To me this reads as "Let's fire all these black federal workers."

Grape Fired At Czar From Crack Battery (President Keyes), Friday, 20 December 2024 20:00 (one year ago)

this system of inequality will make life unpalatable for the uber-rich

Once you've started to ride the tiger, there's no safe way to dismount.

more difficult than I look (Aimless), Friday, 20 December 2024 20:08 (one year ago)

such violence and fascism required to maintain this system of inequality will make life unpalatable for the uber-rich

I forget whether it was here or elsewhere, but I saw that the Popbitch email (a thing I had forgotten existed) ran a joke about CEOs hiring security and that the perks of the job included a gun and close proximity to the CEO in question.

Instead of create and send out, it pull back and consume (unperson), Friday, 20 December 2024 20:22 (one year ago)

I heard some Russian opposition figure on NPR or somewhere, and he reminded the world that in Russia, nothing happens for years and years, but when it does come - the fall of the Tsar, the end of the Soviet Union - it usually happens really fast, like in three days

Andy the Grasshopper, Friday, 20 December 2024 20:25 (one year ago)

It's a quote that get misattributed to Lenin quite a bit
https://www.snopes.com/fact-check/lenin-decades-quote/

Elvis Telecom, Friday, 20 December 2024 20:58 (one year ago)

Based on posts by ilxors who work for big private sector companies… they don’t seem very high productivity tbh… though i do appreciate the contributions to ilx!

sarahell, Saturday, 21 December 2024 01:30 (one year ago)

having worked in a similar role in both the public and private sector (admittedly in Australia)

working for a private for-profit - the waste was unbelievable! we absolutely pissed money away constantly, had ridiculous perks and very meagre expectations re actual work

in a similar role for a governmental org - everybody is making do with a tiny amount of resources, often across multiple roles - and making it work because they are motivated by drivers other than personal financial reward

Cognosc in Tyrol (emsworth), Saturday, 21 December 2024 02:08 (one year ago)

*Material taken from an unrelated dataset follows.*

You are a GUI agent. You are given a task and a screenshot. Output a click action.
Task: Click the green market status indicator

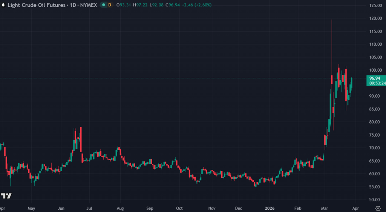pos(103,5)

My father was part of the SoCal late 70s evangelical born-again Reagan Republican thing and when I was growing up he told me he'd disown me if I ever joined the military or worked for the federal government, because the government was so inefficient and wasteful. He eventually started a company and it was later bought by a larger corporation who he went to go work for and he took it all back. He said he'd never seen inefficiency like he had with the private sector.

I kind of thought the "government is inefficient" overtones of the Tea Party/Paul Ryan era had died away with the rise of the Trump GOP but to paraphrase Oscar Isaac, somehow it's returned.

Gukbe, Saturday, 21 December 2024 02:13 (one year ago)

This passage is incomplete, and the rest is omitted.